PROBLEM STATEMENT: Give back each entry exactly as written, apart from the pictures.

WORKING DATA:
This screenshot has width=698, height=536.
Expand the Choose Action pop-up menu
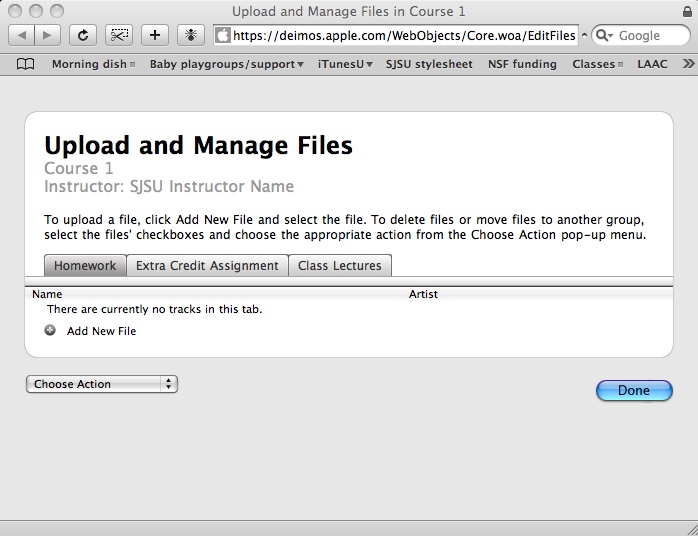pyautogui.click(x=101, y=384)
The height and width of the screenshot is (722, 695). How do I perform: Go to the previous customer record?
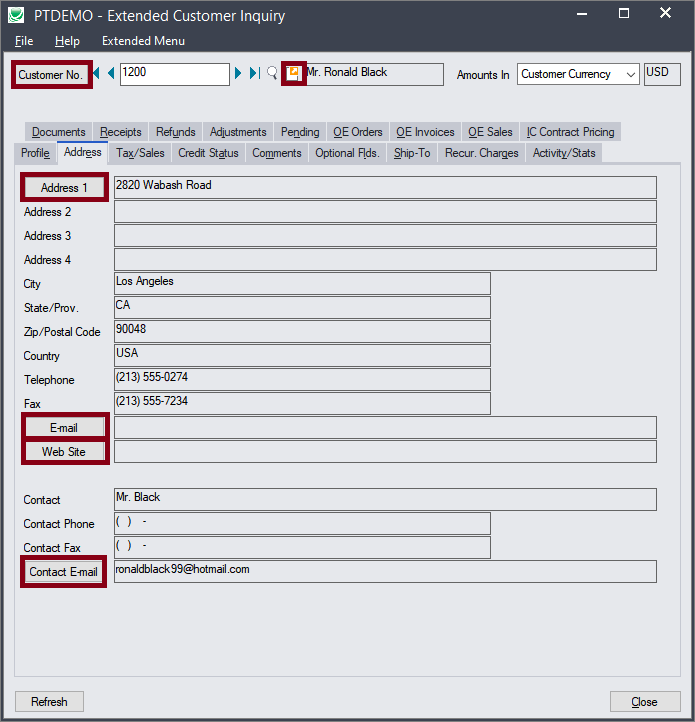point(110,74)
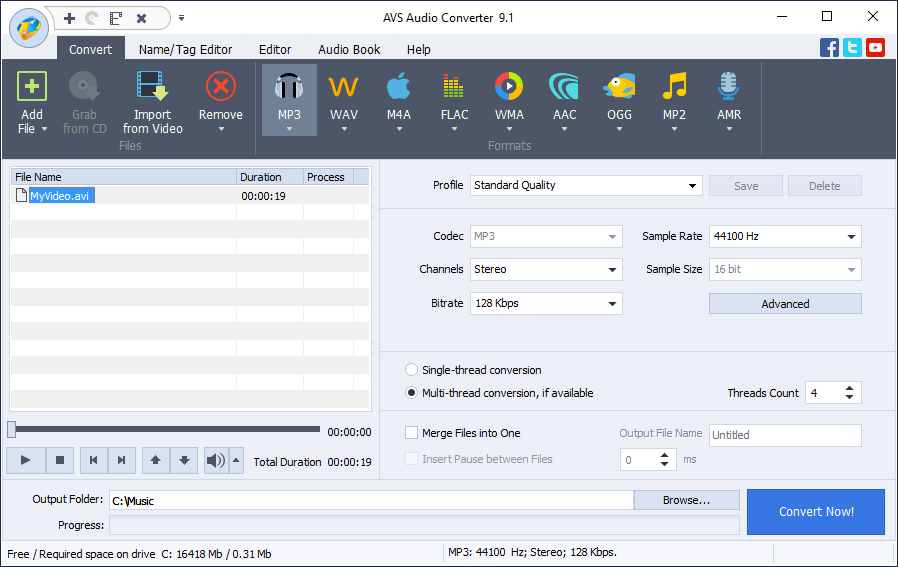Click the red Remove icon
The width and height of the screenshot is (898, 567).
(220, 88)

REPLY TO THE EXERCISE:
This screenshot has width=698, height=536.
Expand the Choose Action pop-up menu
pyautogui.click(x=101, y=384)
The height and width of the screenshot is (722, 695). How do I perform: Go to the previous customer record?
point(110,74)
Click the red Remove icon
The width and height of the screenshot is (898, 567).
(220, 88)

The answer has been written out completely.